A major upgrade to Mac OS X comes out tomorrow. If you are considering upgrading, here's what you should know:
The first BIG thing about Lion you should know is that Rosetta is no more. This means that any and all PowerPC apps you have will no longer work. This is not a big deal to some, but if you run Quicken or Canvas, this could be a deal killer. The very first thing you should do before buying Lion is choose "About this Macintosh" from the Apple menu and click "more info" and then click on "Applications" under Software. Sort by kind and look for anything labelled PowerPC. Unless you have only had your mac a very short time, there will likely be some things in there that will surprise you.

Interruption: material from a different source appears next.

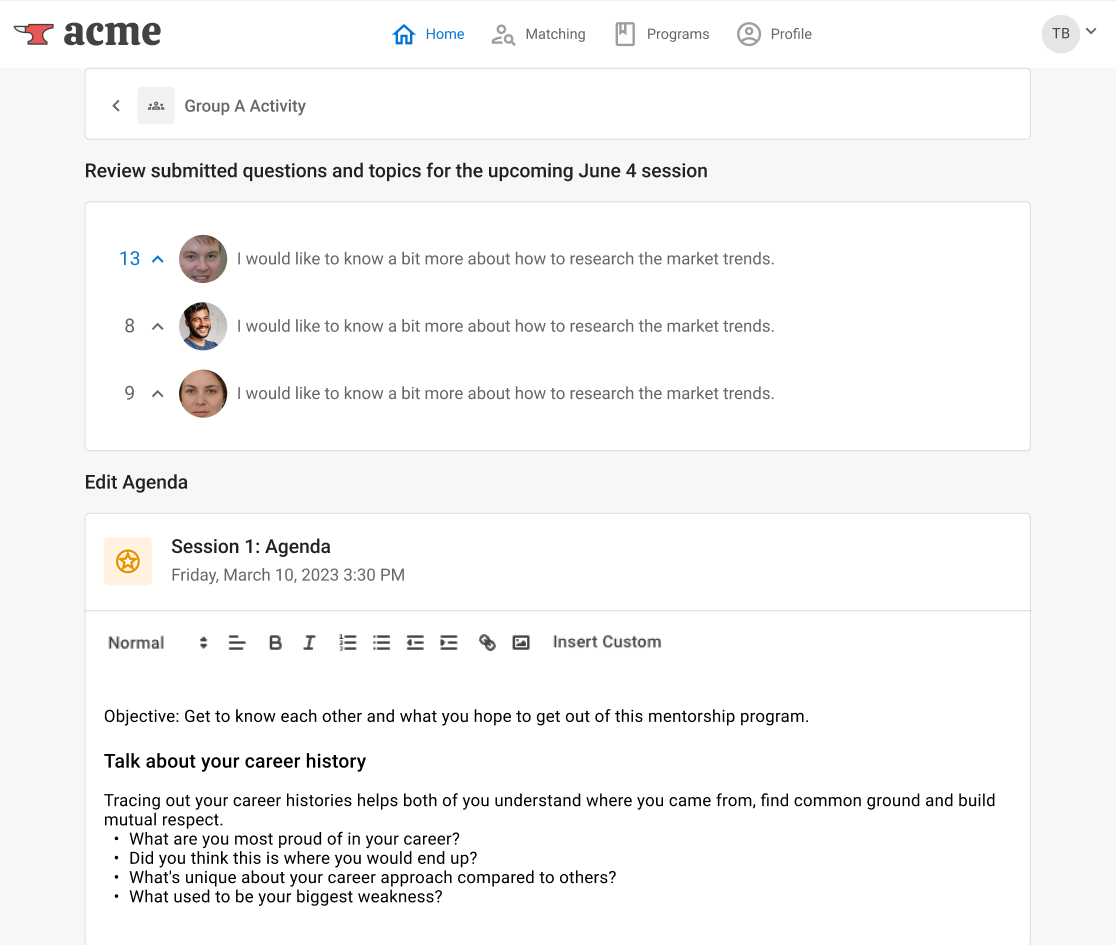Click the Bold formatting icon
This screenshot has height=945, width=1116.
click(x=275, y=643)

For me on my desktop it is mostly a realization that Office 2004 will no longer work, and I'll have to make peace with Office 2011 (never did like 2008). The other loss is Canvas X. Canvas used to be one of my primary tools, until it was purchased by ACD who dropped the mac product. Now it's a sorry sad sack of an app long in disrepair. Lion will finally deliver the coup de grace to that once proud product. ACD's solution is "use the windows version" which is a bit like spitting on the mac version's grave to me... My laptop has a larger issue, which is quicken 2006. I use features that are not available in the much maligned Quicken Essentials for Mac. The switch to Lion is going to force me to finally move to a web based online banking and abandon quicken forever. Perhaps its for the best, Intuit's heart hasn't been in quicken development in years. These things are manageable but important that they be considered BEFORE making the switch. Once Lion is running, these apps will not even launch anymore. If I want to convert old Canvas files or export things from Quicken, I need to do it before I make the plunge. (An aside: the licensing for Lion allows mac os x to run as a client os inside virtual machines on Lion. Hopefully this means that we can setup VM's of snow leopard to run Rosetta apps and possibly even Tiger to run classic apps, but since currently that isn't possible, we'll wait and see how that pans out).

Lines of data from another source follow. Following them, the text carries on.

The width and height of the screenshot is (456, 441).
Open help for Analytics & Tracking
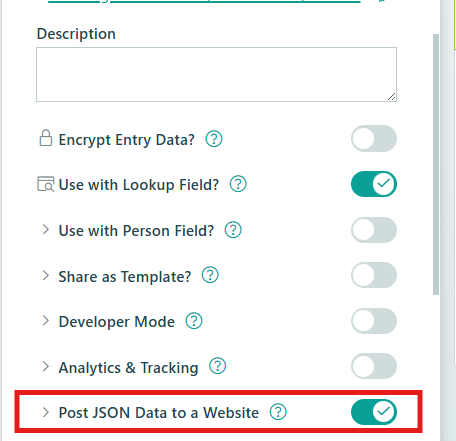coord(217,366)
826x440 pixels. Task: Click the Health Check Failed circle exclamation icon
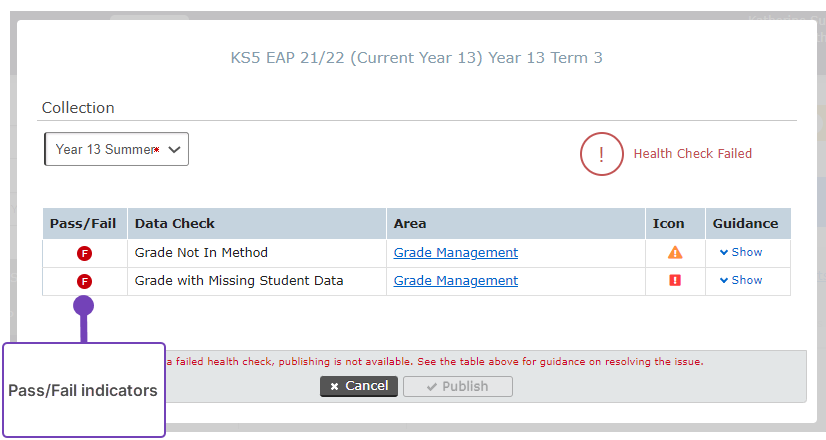pos(601,154)
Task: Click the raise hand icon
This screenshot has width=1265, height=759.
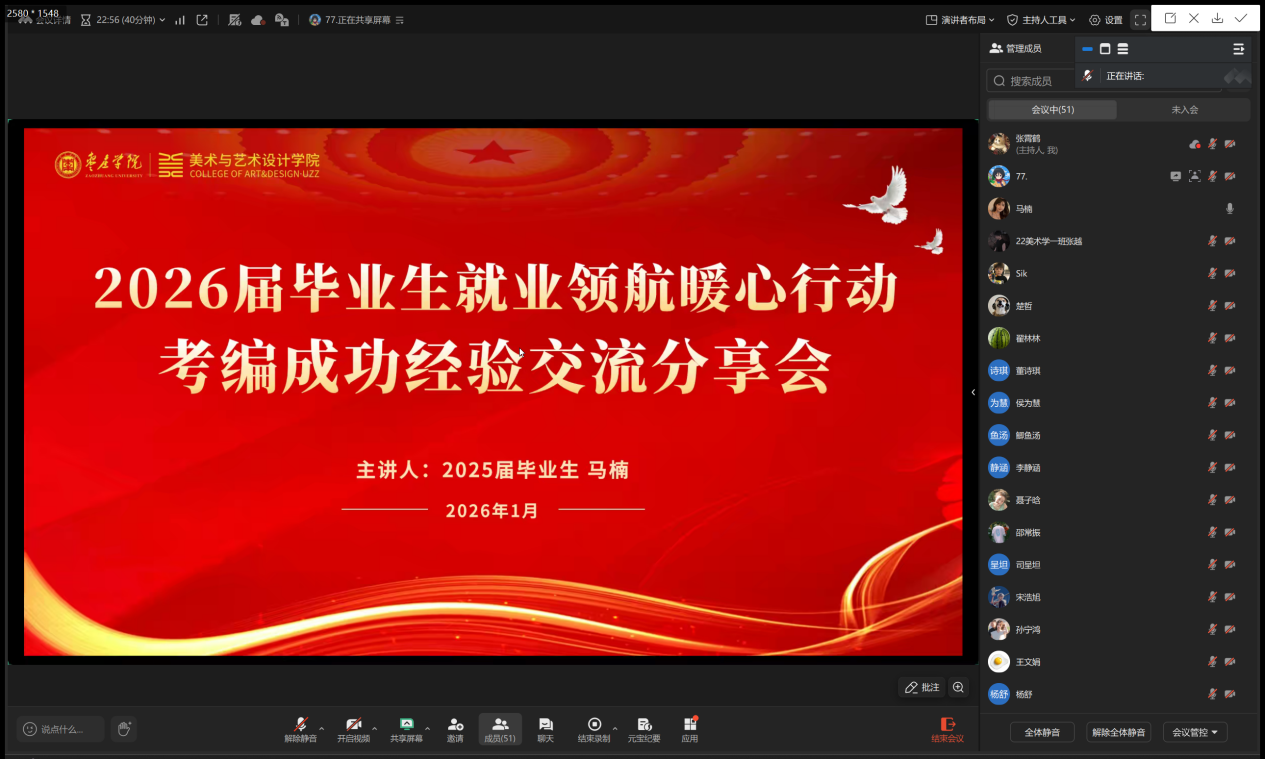Action: [x=124, y=729]
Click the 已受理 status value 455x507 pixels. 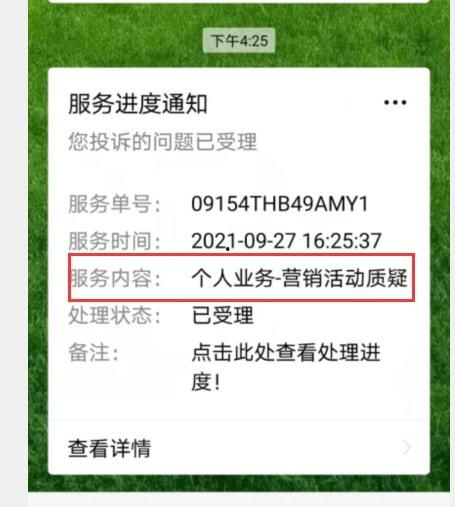[223, 315]
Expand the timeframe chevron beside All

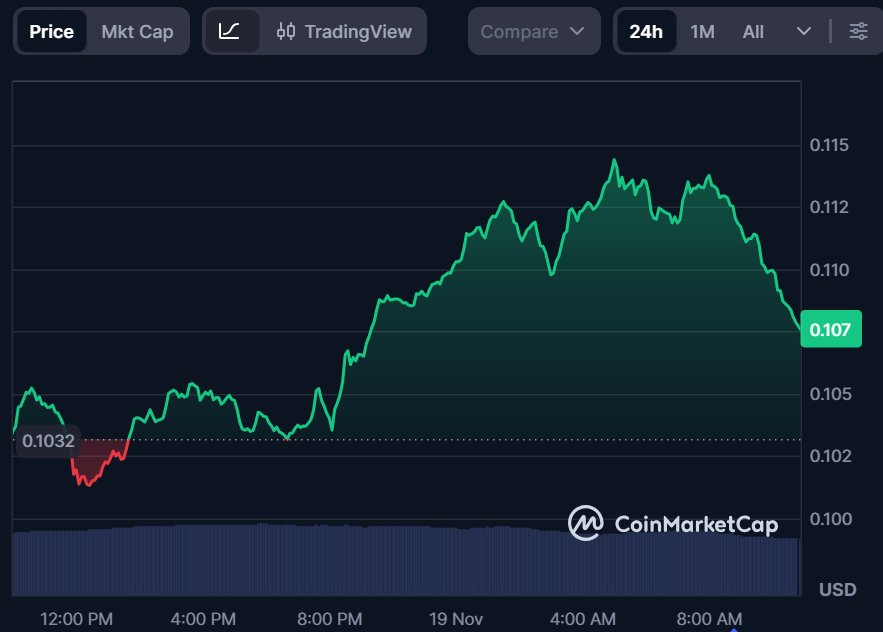804,31
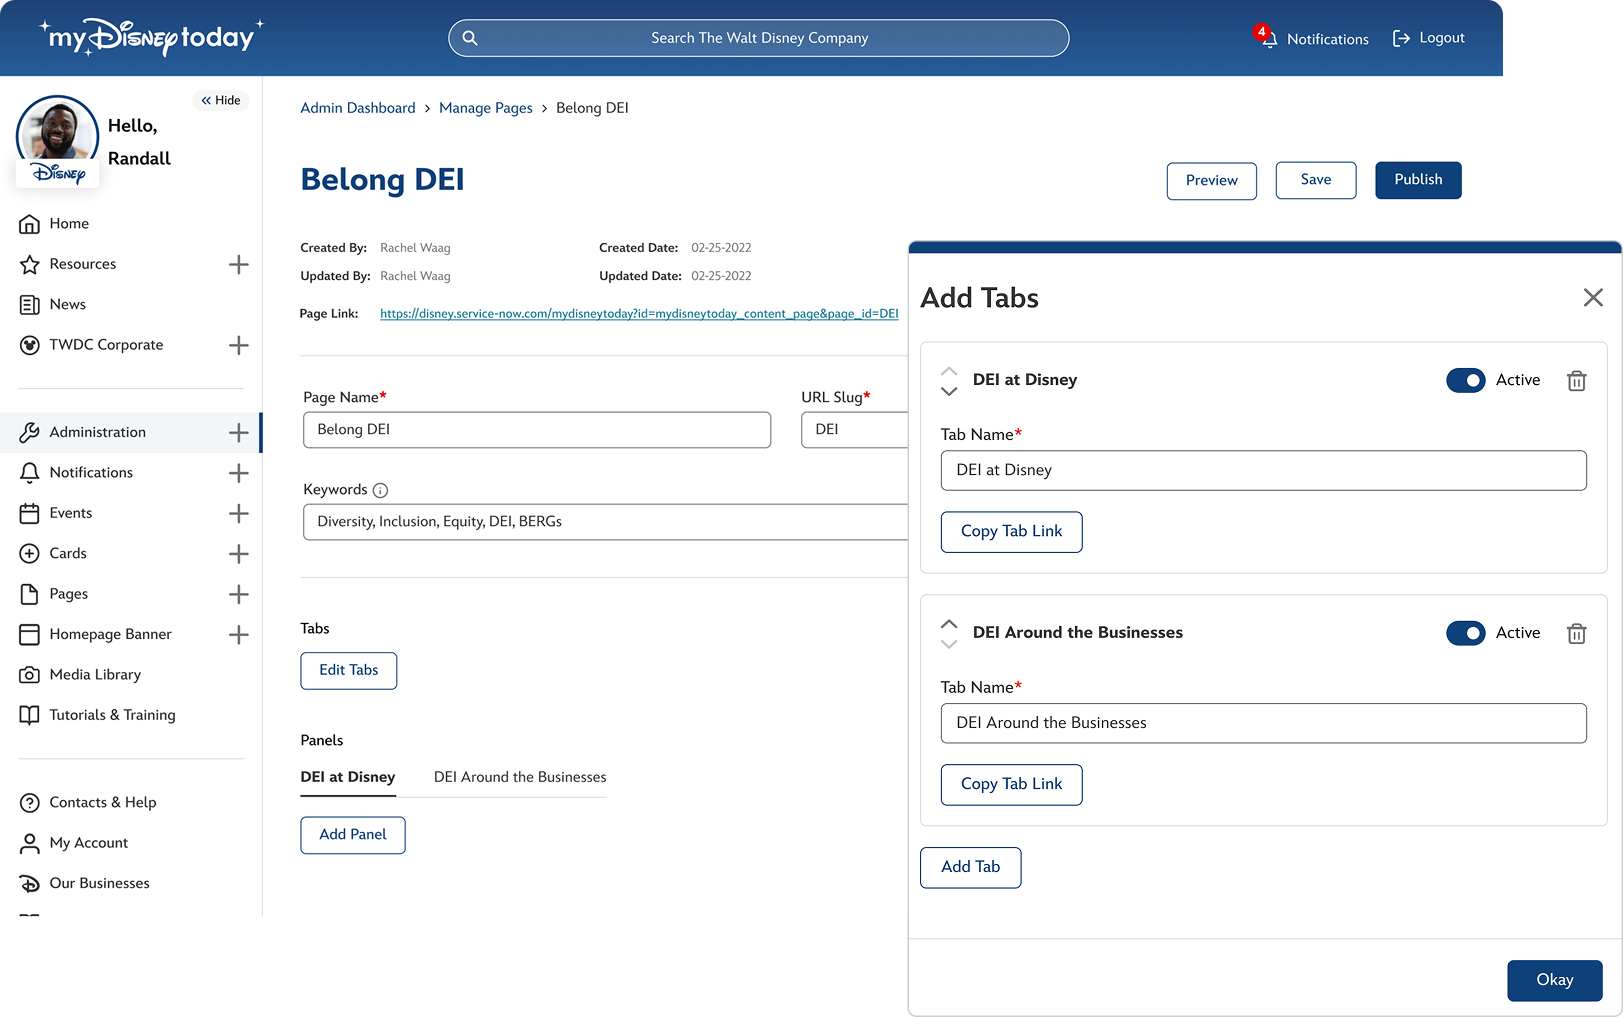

But enough about the loss of Rosetta. Once I am ready to make the move I plan to do a total nuke and repour, which is my standard operating procedure for significant OS upgrades. This means: (1) Image off the entire drive to an external drive. (2) Test said image and make sure it mounts and reads properly. (3) Make a copy of that image to a second location because I'm paranoid. (4) Format my internal hard drive and install from scratch. In the case of Lion it means I have to install a copy of snow leopard and then install lion from the app store. By the time I actually do the install, I hope there will be a way to skip the install snow leopard step, but that hasn't been announced or promised. The official solution for macs that can run snow leopard might always involve an install of snow leopard first. (5) Download Snow Leopard from the App Store and install. This is not trivial, as it's going to be a LARGE download. Plan a lot of time for this step.

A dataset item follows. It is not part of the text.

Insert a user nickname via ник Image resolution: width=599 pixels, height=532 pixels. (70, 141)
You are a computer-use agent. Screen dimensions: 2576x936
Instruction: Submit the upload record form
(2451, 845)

If I have the time, I like to reinstall EVERYTHING on my machine after a major upgrade. This is by most accounts, insane. But I like to insure that, at least for a short period of time, I have all of the latest versions of everything and there is no data corruption anywhere to worry about. I haven't done this for a while, so Lion is probably a good opportunity. It's a lot of work, but the reward is a machine that runs trouble free for a long, long time. Once I'm done with this I don't expect to do anything to my machines until 10.8 is released, whenever that is.